Reproduce the following data verbatim, line for line.

— start of Provided entries —

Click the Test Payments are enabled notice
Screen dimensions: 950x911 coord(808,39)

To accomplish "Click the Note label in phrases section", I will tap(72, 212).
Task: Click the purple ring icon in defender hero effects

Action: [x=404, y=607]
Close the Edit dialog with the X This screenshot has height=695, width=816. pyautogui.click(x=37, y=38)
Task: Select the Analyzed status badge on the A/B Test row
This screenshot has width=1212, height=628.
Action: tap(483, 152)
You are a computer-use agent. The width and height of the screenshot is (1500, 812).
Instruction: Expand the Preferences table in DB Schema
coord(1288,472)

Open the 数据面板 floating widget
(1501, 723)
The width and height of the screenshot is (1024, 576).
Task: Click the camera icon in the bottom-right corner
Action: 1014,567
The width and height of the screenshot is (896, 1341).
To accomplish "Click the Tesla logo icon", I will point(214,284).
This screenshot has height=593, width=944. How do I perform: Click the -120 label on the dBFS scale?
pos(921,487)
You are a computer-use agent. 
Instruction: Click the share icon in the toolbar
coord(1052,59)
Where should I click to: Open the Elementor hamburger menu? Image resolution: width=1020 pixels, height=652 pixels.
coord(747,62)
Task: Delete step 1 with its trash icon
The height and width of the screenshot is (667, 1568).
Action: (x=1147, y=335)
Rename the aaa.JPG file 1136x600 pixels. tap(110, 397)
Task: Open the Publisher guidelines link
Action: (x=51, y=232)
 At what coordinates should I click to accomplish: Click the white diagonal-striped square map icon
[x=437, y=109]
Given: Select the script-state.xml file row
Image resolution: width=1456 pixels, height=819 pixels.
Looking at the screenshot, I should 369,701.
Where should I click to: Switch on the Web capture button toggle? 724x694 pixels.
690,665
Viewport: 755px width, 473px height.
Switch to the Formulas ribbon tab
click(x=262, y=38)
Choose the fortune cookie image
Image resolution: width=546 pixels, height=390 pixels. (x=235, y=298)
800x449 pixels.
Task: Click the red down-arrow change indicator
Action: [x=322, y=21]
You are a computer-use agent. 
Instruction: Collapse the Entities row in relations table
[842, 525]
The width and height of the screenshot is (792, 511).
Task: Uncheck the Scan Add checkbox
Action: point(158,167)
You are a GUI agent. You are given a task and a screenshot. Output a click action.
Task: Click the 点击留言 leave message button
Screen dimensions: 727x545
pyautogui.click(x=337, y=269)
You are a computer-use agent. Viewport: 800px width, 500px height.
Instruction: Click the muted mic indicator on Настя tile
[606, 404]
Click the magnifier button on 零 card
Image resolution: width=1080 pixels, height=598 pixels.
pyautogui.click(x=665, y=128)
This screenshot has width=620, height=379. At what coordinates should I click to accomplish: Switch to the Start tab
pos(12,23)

— end of Provided entries —

◆ **Answer to the problem**
Click the Test Payments are enabled notice
Screen dimensions: 950x911 coord(808,39)

To accomplish "Click the Note label in phrases section", I will tap(72, 212).
Task: Click the purple ring icon in defender hero effects

Action: [x=404, y=607]
Close the Edit dialog with the X This screenshot has height=695, width=816. pyautogui.click(x=37, y=38)
Task: Select the Analyzed status badge on the A/B Test row
This screenshot has width=1212, height=628.
Action: tap(483, 152)
You are a computer-use agent. The width and height of the screenshot is (1500, 812).
Instruction: Expand the Preferences table in DB Schema
coord(1288,472)

Open the 数据面板 floating widget
(1501, 723)
The width and height of the screenshot is (1024, 576).
Task: Click the camera icon in the bottom-right corner
Action: 1014,567
The width and height of the screenshot is (896, 1341).
To accomplish "Click the Tesla logo icon", I will point(214,284).
This screenshot has height=593, width=944. How do I perform: Click the -120 label on the dBFS scale?
pos(921,487)
You are a computer-use agent. 
Instruction: Click the share icon in the toolbar
coord(1052,59)
Where should I click to: Open the Elementor hamburger menu? Image resolution: width=1020 pixels, height=652 pixels.
coord(747,62)
Task: Delete step 1 with its trash icon
The height and width of the screenshot is (667, 1568).
Action: (x=1147, y=335)
Rename the aaa.JPG file 1136x600 pixels. tap(110, 397)
Task: Open the Publisher guidelines link
Action: (x=51, y=232)
 At what coordinates should I click to accomplish: Click the white diagonal-striped square map icon
[x=437, y=109]
Given: Select the script-state.xml file row
Image resolution: width=1456 pixels, height=819 pixels.
Looking at the screenshot, I should 369,701.
Where should I click to: Switch on the Web capture button toggle? 724x694 pixels.
690,665
Viewport: 755px width, 473px height.
Switch to the Formulas ribbon tab
click(x=262, y=38)
Choose the fortune cookie image
Image resolution: width=546 pixels, height=390 pixels. (x=235, y=298)
800x449 pixels.
Task: Click the red down-arrow change indicator
Action: [x=322, y=21]
You are a computer-use agent. 
Instruction: Collapse the Entities row in relations table
[842, 525]
The width and height of the screenshot is (792, 511).
Task: Uncheck the Scan Add checkbox
Action: point(158,167)
You are a GUI agent. You are given a task and a screenshot. Output a click action.
Task: Click the 点击留言 leave message button
Screen dimensions: 727x545
pyautogui.click(x=337, y=269)
You are a computer-use agent. Viewport: 800px width, 500px height.
Instruction: Click the muted mic indicator on Настя tile
[606, 404]
Click the magnifier button on 零 card
Image resolution: width=1080 pixels, height=598 pixels.
pyautogui.click(x=665, y=128)
This screenshot has width=620, height=379. At what coordinates should I click to accomplish: Switch to the Start tab
pos(12,23)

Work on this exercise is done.